## Directions for this task
With the pictures omitted, print exactly the lines below, from the one containing "Identify the click" through the one containing "[Facebook-f]", and nothing else.

(Dataset entries)
-*-*-

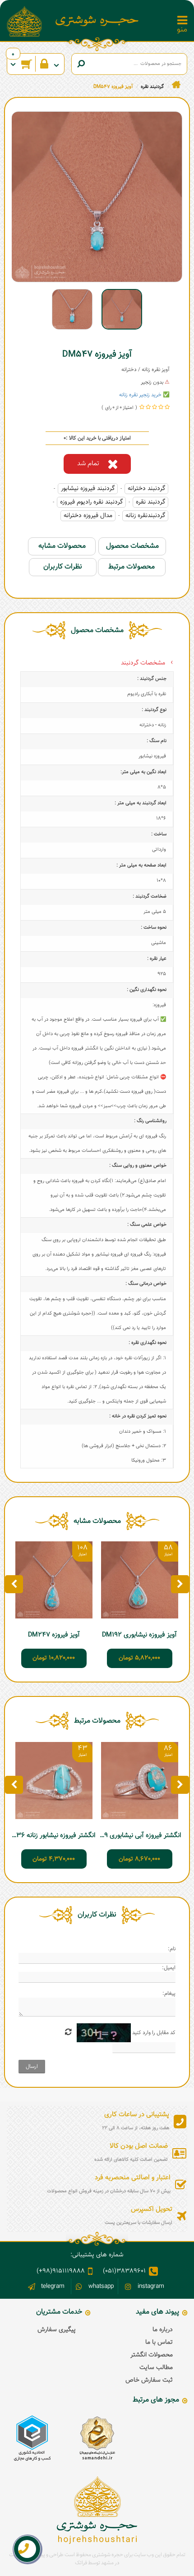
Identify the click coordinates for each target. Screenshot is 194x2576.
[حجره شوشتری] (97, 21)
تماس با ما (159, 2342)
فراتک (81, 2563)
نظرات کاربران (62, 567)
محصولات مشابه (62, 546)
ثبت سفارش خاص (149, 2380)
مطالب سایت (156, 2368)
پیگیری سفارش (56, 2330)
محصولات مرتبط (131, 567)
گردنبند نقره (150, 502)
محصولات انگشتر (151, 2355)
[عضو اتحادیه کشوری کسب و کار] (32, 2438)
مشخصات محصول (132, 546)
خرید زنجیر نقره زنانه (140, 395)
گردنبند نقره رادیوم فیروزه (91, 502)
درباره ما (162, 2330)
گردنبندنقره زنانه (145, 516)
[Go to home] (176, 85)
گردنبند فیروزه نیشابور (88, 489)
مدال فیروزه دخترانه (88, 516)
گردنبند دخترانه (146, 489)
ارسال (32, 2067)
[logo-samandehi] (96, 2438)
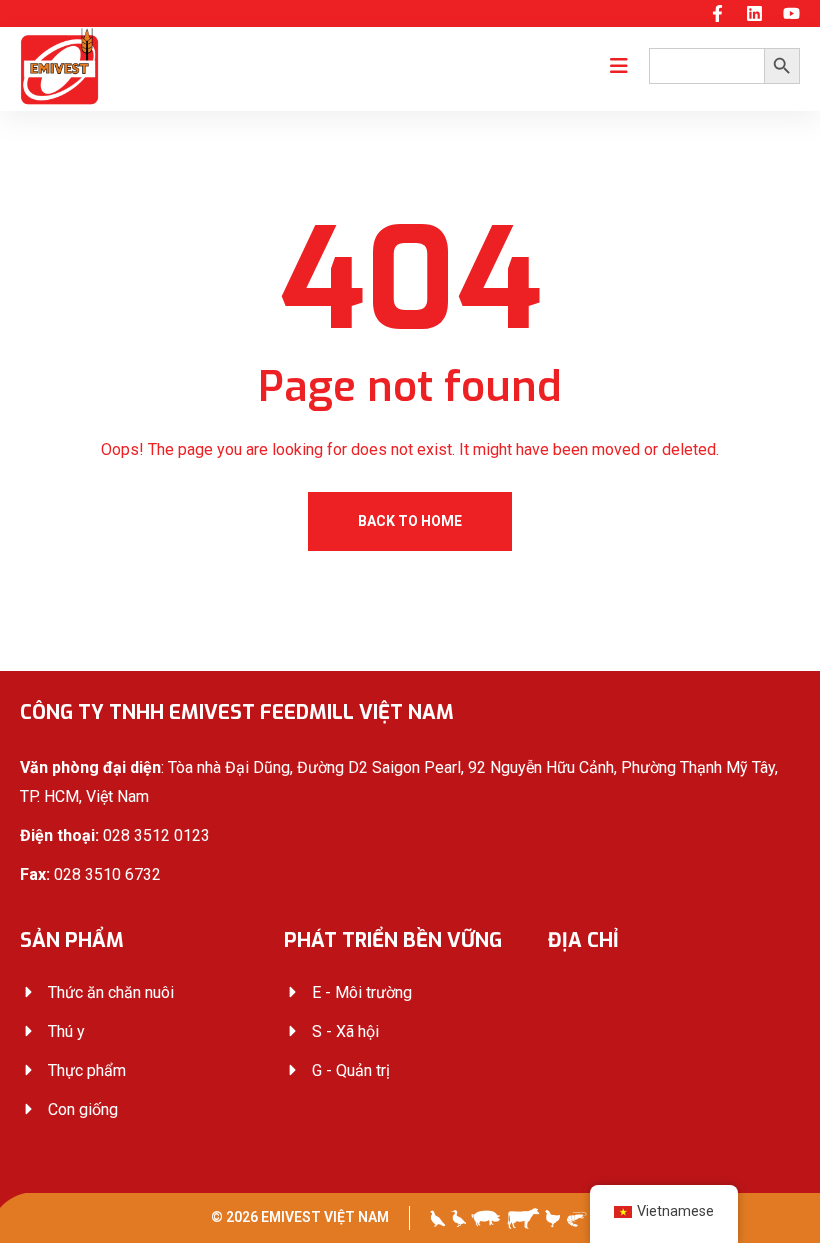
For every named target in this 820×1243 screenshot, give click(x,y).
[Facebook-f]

-*-*-

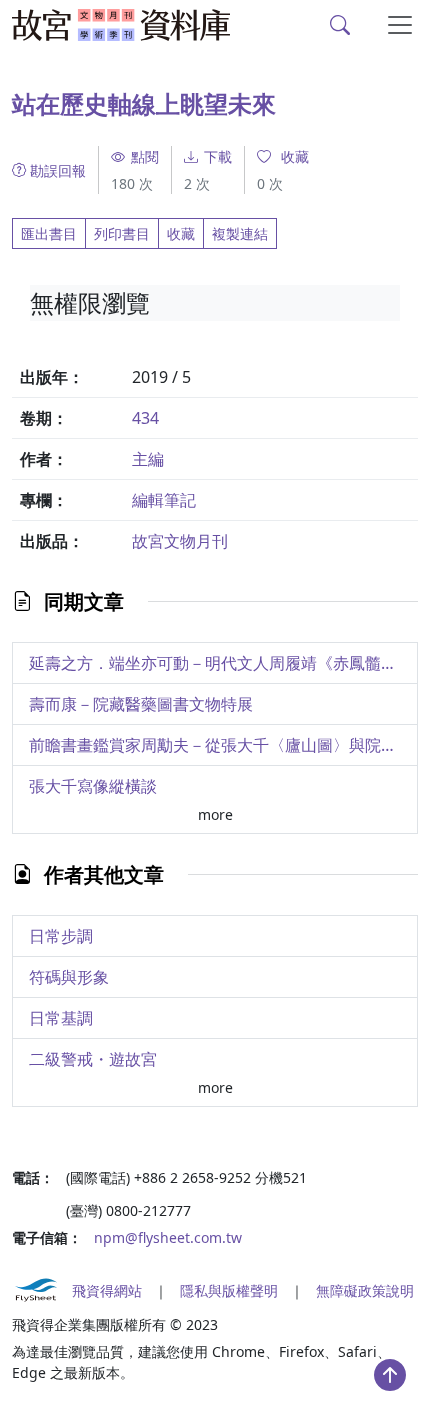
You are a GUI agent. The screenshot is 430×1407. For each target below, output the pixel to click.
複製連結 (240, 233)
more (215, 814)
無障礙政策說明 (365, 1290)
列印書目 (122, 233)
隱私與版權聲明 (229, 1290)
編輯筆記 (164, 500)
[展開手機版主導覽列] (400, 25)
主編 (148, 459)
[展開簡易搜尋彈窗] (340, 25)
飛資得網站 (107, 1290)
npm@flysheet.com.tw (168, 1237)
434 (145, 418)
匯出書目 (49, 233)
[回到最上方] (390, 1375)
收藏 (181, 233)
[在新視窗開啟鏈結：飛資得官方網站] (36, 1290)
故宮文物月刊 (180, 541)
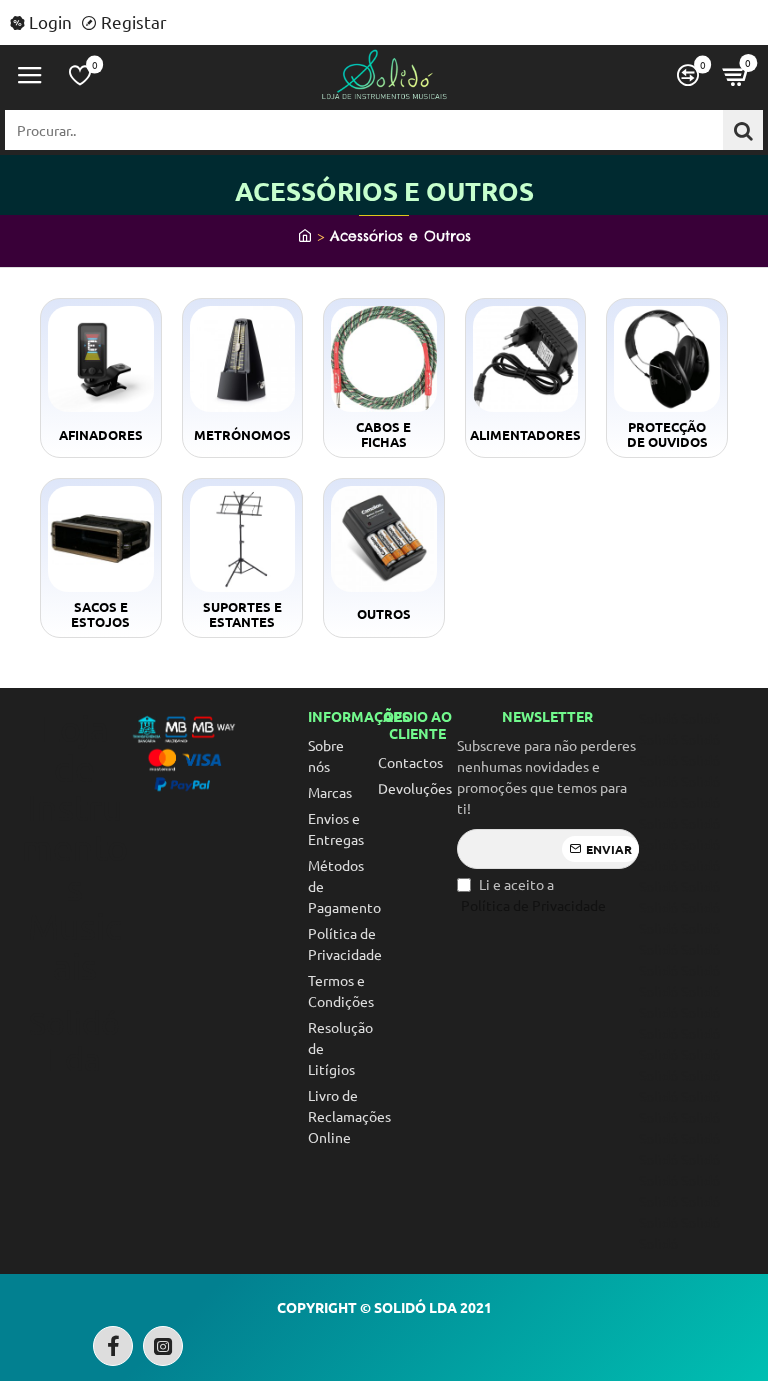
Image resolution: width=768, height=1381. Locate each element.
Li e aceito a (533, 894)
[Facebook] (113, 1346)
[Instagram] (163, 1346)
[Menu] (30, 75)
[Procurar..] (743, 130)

-*-*-

## Exercise response
Identify the click coordinates for each target. Screenshot is 194x2576.
[حجره شوشتری] (97, 21)
تماس با ما (159, 2342)
فراتک (81, 2563)
نظرات کاربران (62, 567)
محصولات مشابه (62, 546)
ثبت سفارش خاص (149, 2380)
مطالب سایت (156, 2368)
پیگیری سفارش (56, 2330)
محصولات مرتبط (131, 567)
گردنبند نقره (150, 502)
محصولات انگشتر (151, 2355)
[عضو اتحادیه کشوری کسب و کار] (32, 2438)
مشخصات محصول (132, 546)
خرید زنجیر نقره زنانه (140, 395)
گردنبند نقره رادیوم فیروزه (91, 502)
درباره ما (162, 2330)
گردنبندنقره زنانه (145, 516)
[Go to home] (176, 85)
گردنبند فیروزه نیشابور (88, 489)
مدال فیروزه دخترانه (88, 516)
گردنبند دخترانه (146, 489)
ارسال (32, 2067)
[logo-samandehi] (96, 2438)
For every named target in this 820×1243 screenshot, give click(x,y).
[Facebook-f]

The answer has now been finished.